Lors d’une première phase, les chiens seront exposés à deux types de prélèvements odorants. Le premier sera dressé sur des tissus imprégnés de la transpiration des patientes, son congénère directement sur des prélèvements de tumeurs.
Chaque session sera filmée et c’est Jacky Experton qui décodera pour l’Institut Curie le comportement des chiens face au stimulus odorant.
Puis les chiens intervertiront leur rôle. Cette seconde étape vise à confirmer la présence des mêmes composés volatiles du cancer du sein dans la sueur ou les tumeurs, en quantité différente mais toujours détectable par l’odorat du chien.

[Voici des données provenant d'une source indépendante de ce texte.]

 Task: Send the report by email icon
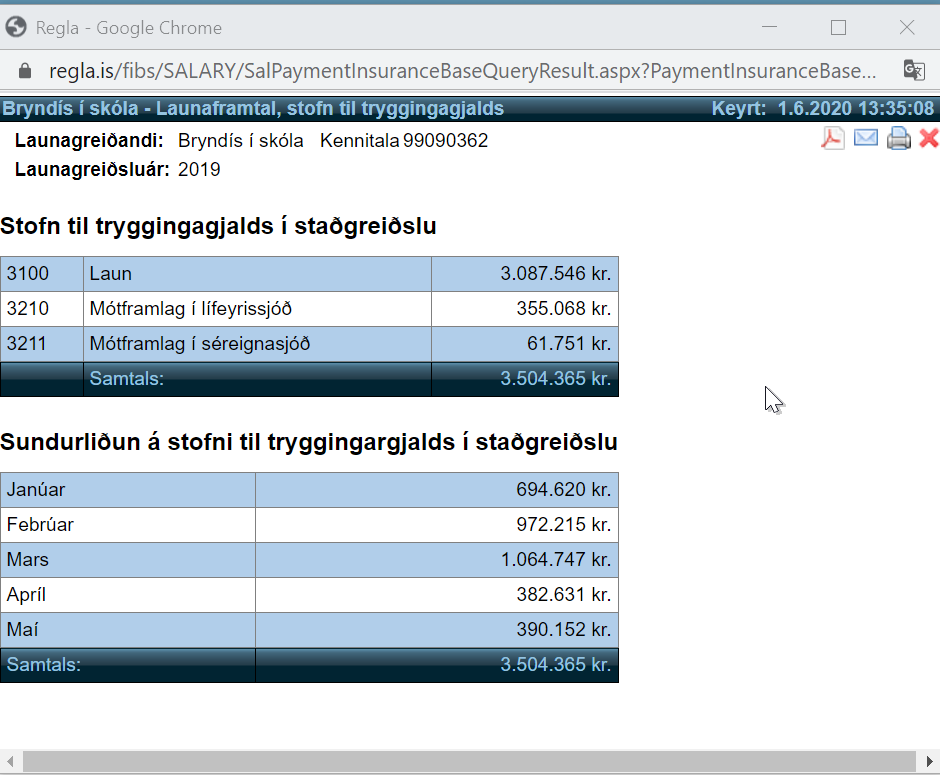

Viendra alors le temps des tests « en aveugle »: l’Institut Curie enverra à Jacky Experton et ses chiens des tissus tests numérotés mais ne mentionnant pas s’il s’agit de patientes malades ou indemnes. « Le croisement des données permettra de dire si le chien a marqué les bons prélèvements ou pas », explique l’expert cynophile.
Si les résultats sont concluants, l’institut Curie envisagera un essai clinique impliquant une plus grande cohorte de patients.
« Si notre postulat se vérifiait, les bénéfices seraient immenses », souligne la biologiste Aurélie Thuleau, chef du projet Kdog. Car le flair des chiens est par nature non invasif, extrêmement mobile, très peu coûteux et constituerait une solution de dépistage idéale, dans une perspective humanitaire par exemple.
L’étude préliminaire, qui durera 6 à 9 mois selon le rythme des progrès des chiens, est financée par le seul Institut Curie, qui a levé 100.000 euros par le biais du mécénat.
C’est en découvrant que des études prometteuses avaient été menées sur les cancers de la prostate à partir des composés odorants laissés par la maladie dans l’urine des patients que Jacky Experton a eu l’idée du projet.
Une étude pilote réalisée en Autriche avait ainsi suggéré en 2012 que les chiens étaient étonnamment doués pour détecter les cancers du poumon grâce à leur odorat.
Lors de tests menés en partenariat avec un service de pneumologie de l’hôpital de Krems (nord-est de l’Autriche), les chiens avaient respiré 120 échantillons d’haleine provenant de patients ou de personnes saines. Ils avaient identifié avec un taux de réussite de 70% ceux qui étaient atteints d’un cancer du poumon, un succès recoupant des essais déjà réalisés par le passé aux Etats-Unis ou en Allemagne.